From the History of Loss and Hope, by Llanawi Puresoul of the Halls of Care, Chief Physician of the Office For Cleansing.
In the days before the Sundering, human villages dotted the many islands of the eastern seas. Fishermen and skilled navigators, these Kapikami were amongst the most loyal subjects of the Order of Silver Light.
Far from the mages’ great towers, local chiefs were left largely alone, to rule their islands, worship their sea gods, and follow their own laws and customs. All that was required was that they supply navigators, sailors and boat-builders to serve the mages. For their services they were well rewarded, and their people, in these long centuries of peace, were not put in any great peril by their service. And so as servants to the mages, they knew peace, purpose and prosperity.
But when the uprisings against the the Order of Silver Light began, the Kapikami came to be seen as collaborators. Their craftsmen and sailors in distant lands were victims of attacks by the mobs, and their chiefs were insulted by the rebel leaders. The mages were compelled by circumstance to make ever increasing demands upon them, pressing into service many unwilling young men to be sailors, to die in the wars. Chiefs who objected had to be removed, of course.
So, the treachery of the rebels forced the mages of the Order to act more firmly with their servants, and here we see how rebellion and chaos causes misery to even the loyal. Yet the great tragedy of the Kapikami was yet to come.
At length the Order of Silver Light realised that they could not control the chaos of the rebellions, and were obliged, in order to cleanse the land, to unleash the Sundering. All know the legends. The hills rolled, mountains fell, stone turned to liquid fire, flaming bolts fell from skies. This is how we remember those days. It is not how they remember them.
When the land churned and rolled, the seabed, too, did the same. Huge storms destroyed their fleets, drowning all who were at sea. Many of their islands were swallowed by the sea floor, plunging under the waves, drowning whole populations. And the upheavals on the coast unleashed towering waves, high walls of water, which swept towards the islands and crashed over their western coasts.
The geography of the seas was changed, with the small islands vanishing in a single day. But the way these people think, too, was changed.
They had worshipped the sea, loved and adored her, honouring the gods of the waters. And they had submitted to the authority of the Order. Now, they say The Wizards Turned The Gods. By this they mean that the mages turned the gods against them. This was not, for them, a mere cataclysm. It was also the most profound double betrayal. They think that their temporal overlords forced their watery gods to destroy them, unjustly.
The wise may question the logic of their view. Those of us who are astute and educated realise that the Order acted only in response to the reckless, ignorant violence of the rebels. And we understand that the Sundering was a perfectly natural magical event, if of unprecedented scale and ferocity. But for these people, they were betrayed by their lords and their gods.

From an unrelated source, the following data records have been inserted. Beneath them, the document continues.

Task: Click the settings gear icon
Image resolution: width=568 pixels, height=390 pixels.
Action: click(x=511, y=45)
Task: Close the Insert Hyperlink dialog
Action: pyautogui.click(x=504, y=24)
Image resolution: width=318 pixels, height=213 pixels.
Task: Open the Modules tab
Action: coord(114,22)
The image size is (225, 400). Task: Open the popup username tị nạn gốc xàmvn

Of this, there are three consequences.
First, as our leaders have lamented, these people, natural servants to their betters, with centuries of loyal service through the Second Age, are now most stiff-necked and obstinate, insistent upon their petty privileges, and jealously guarding their independence.

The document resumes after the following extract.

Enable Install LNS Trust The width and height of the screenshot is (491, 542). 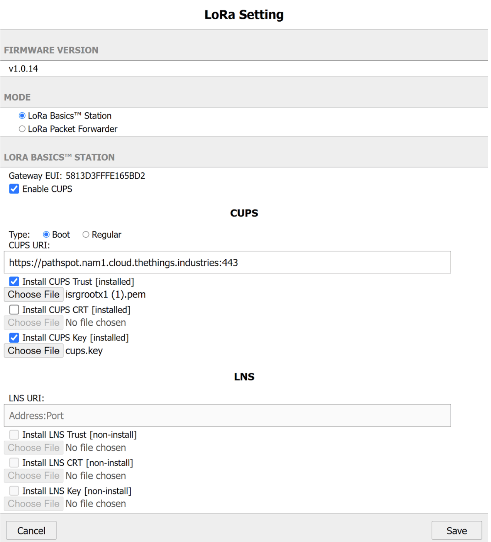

Second, as is well know, they have a fear and hatred of magic. I have never heard of another people who consider the study of magic a criminal act and forbid their people from its practice. As they believe that The Wizards Turned The Gods against them, they hate magicians, understandably.
What is less obvious is that they also, I believe, hate their gods. They still worship the deities of the sea, and they still ply the waves with great skill, though no longer from an island archipelago. But their reverence is tainted by bitterness, and their worship no longer a source of happiness.